All of lore.kernel.org
 help / color / mirror / Atom feed
From: Petr Mladek <pmladek@suse.com>
To: John Ogness <john.ogness@linutronix.de>
Cc: Andrea Parri <parri.andrea@gmail.com>,
	Sergey Senozhatsky <sergey.senozhatsky.work@gmail.com>,
	Paul McKenney <paulmck@kernel.org>,
	Peter Zijlstra <peterz@infradead.org>,
	Greg Kroah-Hartman <gregkh@linuxfoundation.org>,
	kexec@lists.infradead.org, linux-kernel@vger.kernel.org,
	Steven Rostedt <rostedt@goodmis.org>,
	Sergey Senozhatsky <sergey.senozhatsky@gmail.com>,
	Thomas Gleixner <tglx@linutronix.de>,
	Linus Torvalds <torvalds@linux-foundation.org>
Subject: Re: redundant check in make_data_reusable(): was [PATCH v2 2/3] printk: add lockless buffer
Date: Thu, 11 Jun 2020 15:55:09 +0200	[thread overview]
Message-ID: <20200611135509.GE6581@linux-b0ei> (raw)
In-Reply-To: <87o8prp6bi.fsf@vostro.fn.ogness.net>

On Wed 2020-06-10 12:24:01, John Ogness wrote:
> On 2020-06-10, Petr Mladek <pmladek@suse.com> wrote:
> >> >> --- /dev/null
> >> >> +++ b/kernel/printk/printk_ringbuffer.c
> >> >> +/*
> >> >> + * Given a data ring (text or dict), put the associated descriptor of each
> >> >> + * data block from @lpos_begin until @lpos_end into the reusable state.
> >> >> + *
> >>>> + * If there is any problem making the associated descriptor reusable, either
> >>>> + * the descriptor has not yet been committed or another writer task has
> >>>> + * already pushed the tail lpos past the problematic data block. Regardless,
> >>>> + * on error the caller can re-load the tail lpos to determine the situation.
> >>>> + */
> >>>> +static bool data_make_reusable(struct printk_ringbuffer *rb,
> >>>> +			       struct prb_data_ring *data_ring,
> >>>> +			       unsigned long lpos_begin,
> >>>> +			       unsigned long lpos_end,
> >>>> +			       unsigned long *lpos_out)

__COLLECTED DATA__:
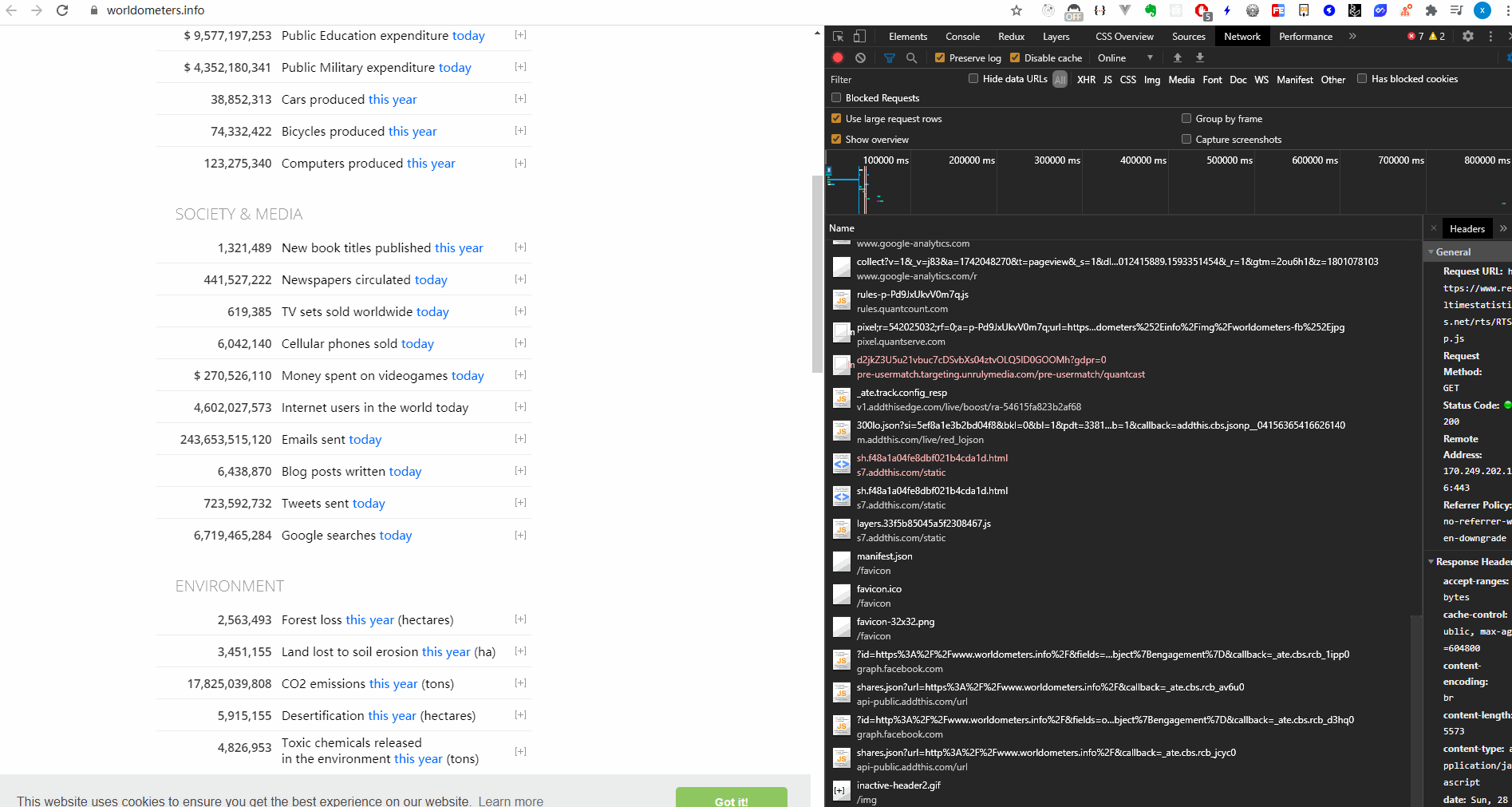Image resolution: width=1512 pixels, height=807 pixels.
Task: Select the Redux tab
Action: tap(1011, 36)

__EXERCISE REQUIREMENTS__:
A: Translate this sentence from the kernel mailing list message into Spanish: "Regardless, on error the caller can re-load the tail lpos to determine the situation."
B: Reproduce word for word the part of the kernel mailing list message starting at "On Wed 2020-06-10" and ending at "determine the situation.".
The data plays no role here.

__THE SOLUTIONS__:
A: De todos modos, en caso de error, quien llama puede volver a cargar el lpos de cola para determinar la situación.

B:
On Wed 2020-06-10 12:24:01, John Ogness wrote:
> On 2020-06-10, Petr Mladek <pmladek@suse.com> wrote:
> >> >> --- /dev/null
> >> >> +++ b/kernel/printk/printk_ringbuffer.c
> >> >> +/*
> >> >> + * Given a data ring (text or dict), put the associated descriptor of each
> >> >> + * data block from @lpos_begin until @lpos_end into the reusable state.
> >> >> + *
> >>>> + * If there is any problem making the associated descriptor reusable, either
> >>>> + * the descriptor has not yet been committed or another writer task has
> >>>> + * already pushed the tail lpos past the problematic data block. Regardless,
> >>>> + * on error the caller can re-load the tail lpos to determine the situation.